|Publication number||US7183478 B1|
|Application number||US 10/914,058|
|Publication date||Feb 27, 2007|
|Filing date||Aug 5, 2004|
|Priority date||Aug 5, 2004|
|Also published as||WO2006019825A2, WO2006019825A3|
|Publication number||10914058, 914058, US 7183478 B1, US 7183478B1, US-B1-7183478, US7183478 B1, US7183478B1|
|Original Assignee||Paul Swearingen|
|Export Citation||BiBTeX, EndNote, RefMan|
|Patent Citations (30), Referenced by (3), Classifications (16), Legal Events (3)|
|External Links: USPTO, USPTO Assignment, Espacenet|
1. Field of Invention
The present invention relates to the production of dynamically moving musical note sequences while playing electronic musical instruments.
2. Description of Prior Art
Traditional musical instruments use stationary notes that keep sounding the same note over and over when played. For instance, a piano has 88 notes that all operate in a stationary manner. Each a the key is pressed, the same note is produced, repeatedly. Electronic keyboard organs and synthesizers use a similar type of technology of producing the same note each time a key is pressed. It is often possible to change the entire musical key of the instrument, which shifts the note outputs. As an example, a middle C doesn't produce a C any more, but produces another note with surrounding notes shifted accordingly, relative in frequency to the C. Using this technique the musical key of smaller selectable sections of the keyboard can also be shifted. Traditionally, this technique requires setting the musical key using a keyboard control button. The setting of the new musical key doesn't generate a note, but simply adjusts a range of subsequently played notes. After the musical key is adjusted, the musician plays the keyboard in the conventional manner.
Often times there is internal or external software or hardware that remaps the notes to produce various note ranges along the keyboard span. For many years software has been available that remaps the notes on various instruments. Sequencer programs that record and edit multiple tracks of a song have available that perform extensive remapping of notes and that can produce elaborate chords.
For years instruments have also delivered the capability of generating arpeggios that are chord notes that automatically sequence through as various notes are held down. Using hardware and/or software, they cycle through the held down notes using various patterns and timing. This often creates mechanical sounding arpeggios. Another technique is to have various sequences of notes or chords stored in memory and play them automatically while the musician harmonizes with them, or plays other melodic notes at the same time. Here again, there can be a “canned” mechanical sound to the computer generated sequences. Often times there are entire songs recorded into memory that manufacturers have provided for the musician to play along and harmonize with.

Task details: Reproduce the patent text word for word between "For years instruments" and "and harmonize with.", inclusive.

Data segment:
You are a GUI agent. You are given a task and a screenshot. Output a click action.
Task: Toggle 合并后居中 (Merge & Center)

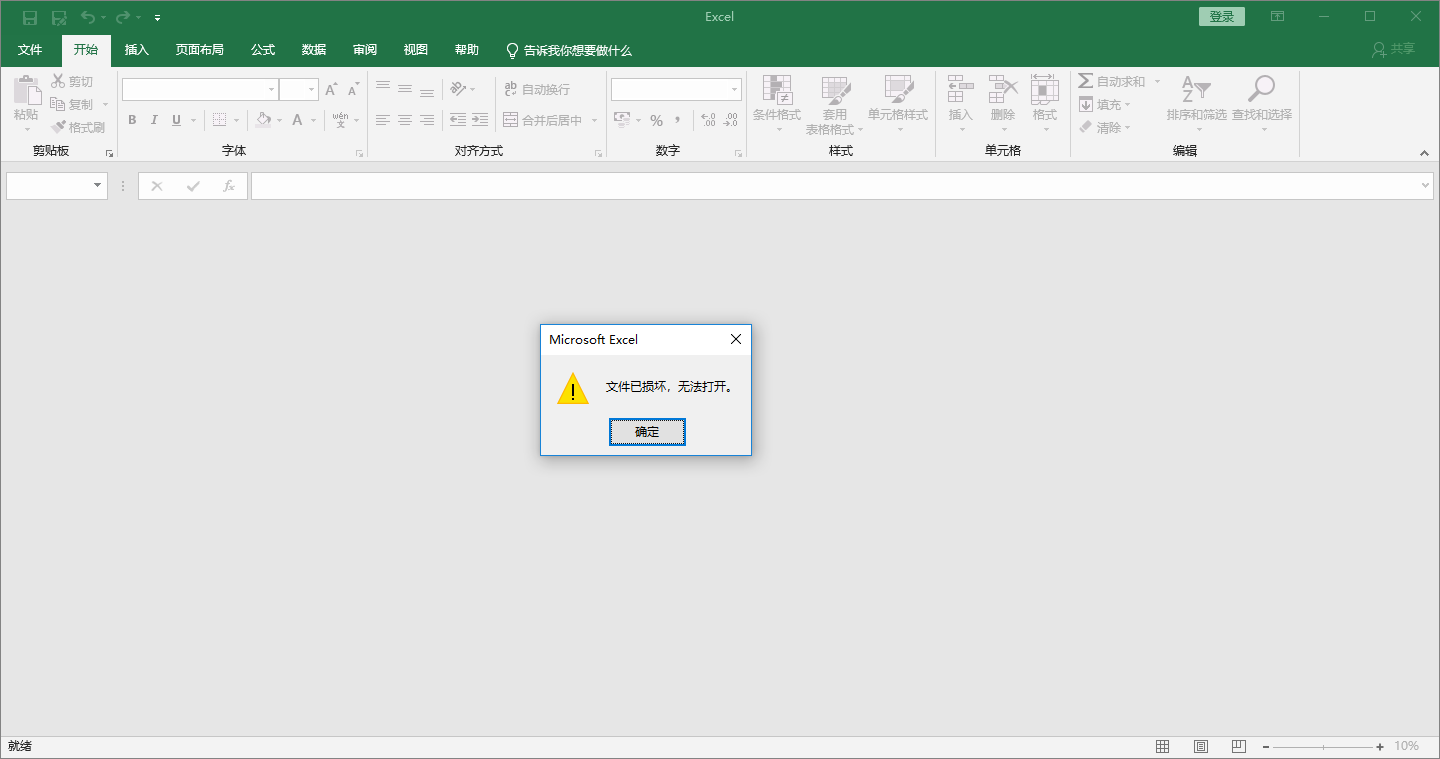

Output below:
For years instruments have also delivered the capability of generating arpeggios that are chord notes that automatically sequence through as various notes are held down. Using hardware and/or software, they cycle through the held down notes using various patterns and timing. This often creates mechanical sounding arpeggios. Another technique is to have various sequences of notes or chords stored in memory and play them automatically while the musician harmonizes with them, or plays other melodic notes at the same time. Here again, there can be a “canned” mechanical sound to the computer generated sequences. Often times there are entire songs recorded into memory that manufacturers have provided for the musician to play along and harmonize with.